The GBP/USD dropped sharply on Thursday, mainly due to a stronger U.S. Dollar at critical times for currency markets, following decisions from the Federal Reserve, the European Central Bank, and the Bank of England.
As expected, the Fed, the ECB, and the BoE raised key interest rates by 50 basis points amid high inflation. There were no surprises there. At the Fed, Chair Powell maintained a somewhat hawkish tone, which, together with the macroeconomic projections, seemed to forecast higher interest rates for a longer time than previously anticipated.
The dollar fell initially but then reversed and strengthened during Powell's comments. On Thursday, the appreciation took another magnitude, with the added bonus of risk aversion across financial markets. Main Wall Street's indexes fell by more than 2% on worries about the global growth outlook at times of monetary tightening.

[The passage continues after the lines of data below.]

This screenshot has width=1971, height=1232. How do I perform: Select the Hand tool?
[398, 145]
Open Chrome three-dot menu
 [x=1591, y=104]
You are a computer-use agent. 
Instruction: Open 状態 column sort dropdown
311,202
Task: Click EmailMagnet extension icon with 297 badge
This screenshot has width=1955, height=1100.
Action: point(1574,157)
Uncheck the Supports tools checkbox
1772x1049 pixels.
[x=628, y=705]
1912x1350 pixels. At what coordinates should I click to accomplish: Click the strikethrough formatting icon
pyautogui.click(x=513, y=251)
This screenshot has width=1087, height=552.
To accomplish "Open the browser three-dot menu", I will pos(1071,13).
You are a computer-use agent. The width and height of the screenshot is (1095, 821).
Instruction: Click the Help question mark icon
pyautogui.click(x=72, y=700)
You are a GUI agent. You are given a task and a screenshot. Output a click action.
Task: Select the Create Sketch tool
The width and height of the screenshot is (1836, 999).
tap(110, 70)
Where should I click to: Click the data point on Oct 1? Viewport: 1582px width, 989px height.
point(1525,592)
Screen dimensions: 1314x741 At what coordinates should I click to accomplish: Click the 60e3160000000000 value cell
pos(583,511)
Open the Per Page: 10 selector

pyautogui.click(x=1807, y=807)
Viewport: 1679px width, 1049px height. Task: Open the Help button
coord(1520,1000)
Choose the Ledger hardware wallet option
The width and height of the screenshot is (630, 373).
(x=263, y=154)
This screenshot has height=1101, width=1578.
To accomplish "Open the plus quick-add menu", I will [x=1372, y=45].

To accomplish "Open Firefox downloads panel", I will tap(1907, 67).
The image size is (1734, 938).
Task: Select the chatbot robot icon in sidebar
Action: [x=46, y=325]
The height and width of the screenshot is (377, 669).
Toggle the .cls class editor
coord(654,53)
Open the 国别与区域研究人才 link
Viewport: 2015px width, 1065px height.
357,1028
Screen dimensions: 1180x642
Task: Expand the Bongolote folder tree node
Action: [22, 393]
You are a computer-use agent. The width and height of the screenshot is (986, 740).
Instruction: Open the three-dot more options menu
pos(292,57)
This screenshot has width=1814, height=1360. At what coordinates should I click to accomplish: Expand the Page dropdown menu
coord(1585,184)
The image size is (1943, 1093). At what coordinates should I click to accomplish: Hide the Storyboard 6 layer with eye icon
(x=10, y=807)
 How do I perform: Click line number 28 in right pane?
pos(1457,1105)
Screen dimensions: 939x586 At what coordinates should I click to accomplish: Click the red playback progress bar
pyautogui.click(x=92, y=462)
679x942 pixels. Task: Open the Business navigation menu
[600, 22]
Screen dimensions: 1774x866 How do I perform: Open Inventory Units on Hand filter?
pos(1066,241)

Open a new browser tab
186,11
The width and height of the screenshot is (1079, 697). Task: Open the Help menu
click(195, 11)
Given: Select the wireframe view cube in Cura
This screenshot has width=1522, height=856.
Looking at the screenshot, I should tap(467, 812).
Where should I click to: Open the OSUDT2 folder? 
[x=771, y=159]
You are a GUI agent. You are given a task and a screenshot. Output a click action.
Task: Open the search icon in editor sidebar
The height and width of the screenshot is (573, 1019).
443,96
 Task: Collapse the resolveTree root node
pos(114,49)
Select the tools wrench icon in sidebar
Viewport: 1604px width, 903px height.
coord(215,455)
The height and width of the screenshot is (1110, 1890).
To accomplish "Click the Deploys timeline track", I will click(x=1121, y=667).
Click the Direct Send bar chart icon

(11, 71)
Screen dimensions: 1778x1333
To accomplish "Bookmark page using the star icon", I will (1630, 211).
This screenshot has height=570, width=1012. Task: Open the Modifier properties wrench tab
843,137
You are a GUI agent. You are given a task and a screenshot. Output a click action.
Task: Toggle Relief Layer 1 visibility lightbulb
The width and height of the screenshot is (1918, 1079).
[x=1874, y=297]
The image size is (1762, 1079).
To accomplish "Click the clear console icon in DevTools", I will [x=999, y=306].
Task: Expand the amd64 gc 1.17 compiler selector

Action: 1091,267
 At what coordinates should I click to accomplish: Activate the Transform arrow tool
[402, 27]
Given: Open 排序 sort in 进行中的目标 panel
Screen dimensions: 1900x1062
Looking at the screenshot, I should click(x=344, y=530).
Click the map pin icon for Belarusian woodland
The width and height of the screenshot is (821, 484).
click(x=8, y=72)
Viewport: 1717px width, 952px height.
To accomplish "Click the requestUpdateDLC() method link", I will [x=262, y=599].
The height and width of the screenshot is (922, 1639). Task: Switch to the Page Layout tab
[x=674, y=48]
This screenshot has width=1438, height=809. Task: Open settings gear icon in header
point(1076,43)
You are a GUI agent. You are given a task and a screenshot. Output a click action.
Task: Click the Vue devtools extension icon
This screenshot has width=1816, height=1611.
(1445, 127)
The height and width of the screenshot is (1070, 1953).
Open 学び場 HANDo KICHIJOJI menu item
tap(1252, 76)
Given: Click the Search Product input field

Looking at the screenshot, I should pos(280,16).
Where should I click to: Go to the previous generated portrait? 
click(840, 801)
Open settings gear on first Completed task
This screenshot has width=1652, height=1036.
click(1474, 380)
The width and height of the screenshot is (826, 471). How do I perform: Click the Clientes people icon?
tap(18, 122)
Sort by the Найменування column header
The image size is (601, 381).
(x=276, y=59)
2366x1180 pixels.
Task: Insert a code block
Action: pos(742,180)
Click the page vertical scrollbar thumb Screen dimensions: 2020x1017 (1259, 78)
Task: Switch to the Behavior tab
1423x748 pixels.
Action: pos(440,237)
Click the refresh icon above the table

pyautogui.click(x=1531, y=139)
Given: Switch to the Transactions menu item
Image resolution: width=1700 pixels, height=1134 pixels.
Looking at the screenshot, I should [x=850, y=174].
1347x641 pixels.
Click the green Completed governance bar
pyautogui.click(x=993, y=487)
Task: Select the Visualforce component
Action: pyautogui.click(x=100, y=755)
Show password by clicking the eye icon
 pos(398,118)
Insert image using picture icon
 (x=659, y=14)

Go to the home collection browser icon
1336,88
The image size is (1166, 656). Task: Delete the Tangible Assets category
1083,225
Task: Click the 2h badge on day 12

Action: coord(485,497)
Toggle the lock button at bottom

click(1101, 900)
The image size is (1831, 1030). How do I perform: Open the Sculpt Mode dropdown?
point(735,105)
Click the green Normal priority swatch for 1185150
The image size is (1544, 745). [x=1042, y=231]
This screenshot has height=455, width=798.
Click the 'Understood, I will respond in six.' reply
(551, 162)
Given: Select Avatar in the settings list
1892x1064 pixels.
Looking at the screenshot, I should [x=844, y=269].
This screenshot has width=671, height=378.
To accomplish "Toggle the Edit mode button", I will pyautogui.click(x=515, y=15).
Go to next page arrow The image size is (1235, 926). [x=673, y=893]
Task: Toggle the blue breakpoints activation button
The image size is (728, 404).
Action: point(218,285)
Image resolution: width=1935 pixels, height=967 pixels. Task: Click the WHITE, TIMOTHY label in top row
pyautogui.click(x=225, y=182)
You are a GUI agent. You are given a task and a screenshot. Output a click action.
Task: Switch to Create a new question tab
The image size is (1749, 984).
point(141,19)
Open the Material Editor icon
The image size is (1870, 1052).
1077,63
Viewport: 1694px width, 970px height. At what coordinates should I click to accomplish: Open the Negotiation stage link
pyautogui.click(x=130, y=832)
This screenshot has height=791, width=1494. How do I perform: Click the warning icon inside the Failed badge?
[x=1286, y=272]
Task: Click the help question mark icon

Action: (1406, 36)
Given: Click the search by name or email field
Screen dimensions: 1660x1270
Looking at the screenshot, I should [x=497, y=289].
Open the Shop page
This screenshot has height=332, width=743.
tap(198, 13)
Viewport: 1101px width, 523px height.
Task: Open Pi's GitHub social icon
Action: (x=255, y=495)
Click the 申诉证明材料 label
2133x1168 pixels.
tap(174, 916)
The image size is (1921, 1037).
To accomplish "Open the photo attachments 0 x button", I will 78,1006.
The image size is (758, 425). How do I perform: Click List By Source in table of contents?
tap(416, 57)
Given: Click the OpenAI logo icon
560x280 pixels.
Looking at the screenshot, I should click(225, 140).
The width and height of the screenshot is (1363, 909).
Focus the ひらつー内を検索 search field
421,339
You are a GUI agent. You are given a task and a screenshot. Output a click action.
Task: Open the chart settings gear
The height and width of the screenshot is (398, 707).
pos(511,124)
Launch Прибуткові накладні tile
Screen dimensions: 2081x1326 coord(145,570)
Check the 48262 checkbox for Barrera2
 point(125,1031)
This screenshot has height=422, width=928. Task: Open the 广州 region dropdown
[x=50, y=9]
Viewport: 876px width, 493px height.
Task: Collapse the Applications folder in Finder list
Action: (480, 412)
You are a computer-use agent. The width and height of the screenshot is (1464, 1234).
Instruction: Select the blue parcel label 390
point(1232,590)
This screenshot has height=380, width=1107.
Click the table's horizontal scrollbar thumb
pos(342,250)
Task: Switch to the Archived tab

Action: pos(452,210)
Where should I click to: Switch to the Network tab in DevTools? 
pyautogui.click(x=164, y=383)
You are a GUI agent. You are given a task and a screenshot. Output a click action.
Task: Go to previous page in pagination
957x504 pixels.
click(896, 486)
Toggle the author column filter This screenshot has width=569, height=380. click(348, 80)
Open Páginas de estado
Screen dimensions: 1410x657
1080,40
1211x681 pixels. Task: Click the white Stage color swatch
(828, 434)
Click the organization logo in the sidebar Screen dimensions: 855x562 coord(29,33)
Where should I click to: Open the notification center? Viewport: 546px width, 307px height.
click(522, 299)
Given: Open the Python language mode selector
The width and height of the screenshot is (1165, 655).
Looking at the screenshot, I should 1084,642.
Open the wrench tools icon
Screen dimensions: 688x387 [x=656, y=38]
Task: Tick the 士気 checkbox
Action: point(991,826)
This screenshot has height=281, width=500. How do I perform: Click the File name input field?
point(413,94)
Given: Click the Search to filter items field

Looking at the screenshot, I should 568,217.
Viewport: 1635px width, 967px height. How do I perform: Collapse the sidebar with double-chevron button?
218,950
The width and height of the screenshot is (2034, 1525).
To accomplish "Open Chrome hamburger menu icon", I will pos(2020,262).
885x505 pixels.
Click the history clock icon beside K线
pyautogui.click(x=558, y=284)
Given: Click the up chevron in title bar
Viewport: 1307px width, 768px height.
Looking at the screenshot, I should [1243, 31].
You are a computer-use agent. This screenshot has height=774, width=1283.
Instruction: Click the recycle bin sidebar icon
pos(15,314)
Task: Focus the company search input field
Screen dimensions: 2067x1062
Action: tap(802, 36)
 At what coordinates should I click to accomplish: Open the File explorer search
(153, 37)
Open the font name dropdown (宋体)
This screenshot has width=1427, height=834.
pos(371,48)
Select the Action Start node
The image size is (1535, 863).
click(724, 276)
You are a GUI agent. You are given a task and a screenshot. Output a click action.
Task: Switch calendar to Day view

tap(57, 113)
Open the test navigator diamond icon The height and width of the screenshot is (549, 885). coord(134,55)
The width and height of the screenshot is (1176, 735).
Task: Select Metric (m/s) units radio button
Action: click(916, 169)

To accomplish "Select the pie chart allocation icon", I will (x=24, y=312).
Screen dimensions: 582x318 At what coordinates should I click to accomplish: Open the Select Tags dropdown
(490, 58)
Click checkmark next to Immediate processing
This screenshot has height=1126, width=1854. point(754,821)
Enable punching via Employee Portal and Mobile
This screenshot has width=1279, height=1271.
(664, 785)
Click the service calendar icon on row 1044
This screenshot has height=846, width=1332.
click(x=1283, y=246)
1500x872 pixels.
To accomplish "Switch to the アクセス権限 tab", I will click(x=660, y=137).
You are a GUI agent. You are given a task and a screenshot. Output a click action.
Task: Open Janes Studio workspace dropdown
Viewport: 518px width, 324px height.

Those fears about growth are more significant in the United Kingdom. The outlook led two Bank of England's Monetary Policy Committee members to vote against raising interest rates. The other seven members voted for a hike. Two votes for "no change" were the surprise that weighed on GBP. The pound weakened further following the European Central Bank meeting.
U.S. economic data released on Thursday was mixed. Friday will be the turn of the PMIs across the world, the first number of activity during December. Poor readings may fuel risk aversion, favoring the dollar against the pound.
The GBP/USD uptrend is still on, but it has lost momentum. Thursday's reversal is the first sign of a potential top around 1.2450. The mentioned area capped the upside during the last three trading days. The decline extended to 1.2156, slightly above the 20 and 200-day Simple Moving Average. A consolidation below 1.2100 should point to more losses in the short term.
GBP/USD needs to break above the 1.2320 area to recover bullish strength. Such a scenario would again expose the critical resistance at 1.2450. A daily close above this last level could anticipate the resumption of the rally.